Personne n’aime changer sa manière de faire, sa façon de travailler ou sa routine, surtout quand elles sont confortablement installées depuis longtemps. C’est l’un de nos nombreux biais cognitifs : le biais du statu quo (pour vous remémorer les biais cognitifs, 116 sont listés ici).
Certains consultants appellent cela la résistance au changement. Un obstacle perçu comme inévitable, incontournable, qui repousse comme la tête de l’Hydre. Un obstacle à la bonne réalisation de leur travail de « conduite du changement », qui consisterait à faire changer les gens, au besoin en leur infligeant leur aide. Un obstacle à combattre, à contourner, à forcer. Un obstacle qui s’exprime à travers quelques phrases irritantes, toujours les mêmes plaintes : « on a déjà essayé ça ne marche pas » ; « de toute manière cela ne sert à rien » ; « je suis d’accord mais je ne vois pas du tout où tu veux en venir » ; « c’est plus rapide à ma manière » ; « moi j’ai un vrai boulot, tes trucs c’est chronophage ».

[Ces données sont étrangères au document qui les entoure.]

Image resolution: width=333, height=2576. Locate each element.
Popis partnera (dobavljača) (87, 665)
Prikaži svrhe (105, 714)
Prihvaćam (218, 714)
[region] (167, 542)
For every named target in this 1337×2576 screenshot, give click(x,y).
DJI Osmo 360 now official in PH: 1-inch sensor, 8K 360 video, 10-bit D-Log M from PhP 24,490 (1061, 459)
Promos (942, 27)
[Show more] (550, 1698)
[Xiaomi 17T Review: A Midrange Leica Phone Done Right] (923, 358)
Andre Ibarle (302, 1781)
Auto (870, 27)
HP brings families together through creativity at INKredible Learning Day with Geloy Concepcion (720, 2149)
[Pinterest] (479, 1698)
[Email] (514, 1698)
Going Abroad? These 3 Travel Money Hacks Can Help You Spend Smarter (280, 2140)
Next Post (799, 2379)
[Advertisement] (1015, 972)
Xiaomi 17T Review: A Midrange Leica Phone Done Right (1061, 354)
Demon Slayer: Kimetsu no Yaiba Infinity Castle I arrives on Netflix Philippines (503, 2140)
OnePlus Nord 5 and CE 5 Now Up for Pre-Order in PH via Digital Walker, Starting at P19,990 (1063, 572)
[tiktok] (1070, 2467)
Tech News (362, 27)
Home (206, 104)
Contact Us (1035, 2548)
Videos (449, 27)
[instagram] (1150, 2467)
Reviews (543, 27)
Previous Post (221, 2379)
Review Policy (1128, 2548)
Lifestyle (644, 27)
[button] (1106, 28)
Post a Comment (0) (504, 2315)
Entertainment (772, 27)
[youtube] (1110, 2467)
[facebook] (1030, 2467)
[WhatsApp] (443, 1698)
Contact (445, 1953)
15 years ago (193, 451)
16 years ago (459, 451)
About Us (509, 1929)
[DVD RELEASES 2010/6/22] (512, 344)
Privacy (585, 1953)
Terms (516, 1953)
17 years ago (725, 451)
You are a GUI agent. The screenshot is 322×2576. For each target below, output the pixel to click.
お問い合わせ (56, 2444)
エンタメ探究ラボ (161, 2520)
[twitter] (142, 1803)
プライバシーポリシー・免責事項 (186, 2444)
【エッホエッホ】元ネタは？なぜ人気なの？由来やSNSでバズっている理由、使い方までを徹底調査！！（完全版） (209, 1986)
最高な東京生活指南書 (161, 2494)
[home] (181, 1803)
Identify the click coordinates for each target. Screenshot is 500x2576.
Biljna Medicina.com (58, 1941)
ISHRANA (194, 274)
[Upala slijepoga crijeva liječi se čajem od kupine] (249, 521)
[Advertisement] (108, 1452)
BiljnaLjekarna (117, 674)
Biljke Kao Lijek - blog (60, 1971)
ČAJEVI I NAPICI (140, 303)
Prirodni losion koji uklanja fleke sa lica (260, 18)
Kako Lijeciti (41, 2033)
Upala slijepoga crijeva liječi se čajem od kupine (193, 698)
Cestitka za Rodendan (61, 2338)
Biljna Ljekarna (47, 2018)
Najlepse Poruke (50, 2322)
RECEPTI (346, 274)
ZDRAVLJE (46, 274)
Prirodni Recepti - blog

Là on est mal partis pour le changement. Mal partis pour faire appliquer nos solutions. Mal partis pour l’engagement des personnes. Mal partis pour améliorer quoi que ce soit.
Et c’est normal, on s’y prend en dépit du bon sens. De la mauvaise manière. En cherchant à imposer nos jolis slides, notre pensée, notre manière de faire. A « déployer » notre solution toute faite à répliquer partout. En refusant de prendre en compte les remarques précédentes, en refusant leur réalité, en refusant de s’y intéresser. En cherchant à faire appliquer le plus vite possible notre manière de faire. C’est notre biais cognitif à nous : le Biais d’attention, qui désigne la manière dont certaines informations sont traitées différemment par le cerveau (filtrées) en fonction de nos préoccupations et de nos centres d’intérêt (à relire ici).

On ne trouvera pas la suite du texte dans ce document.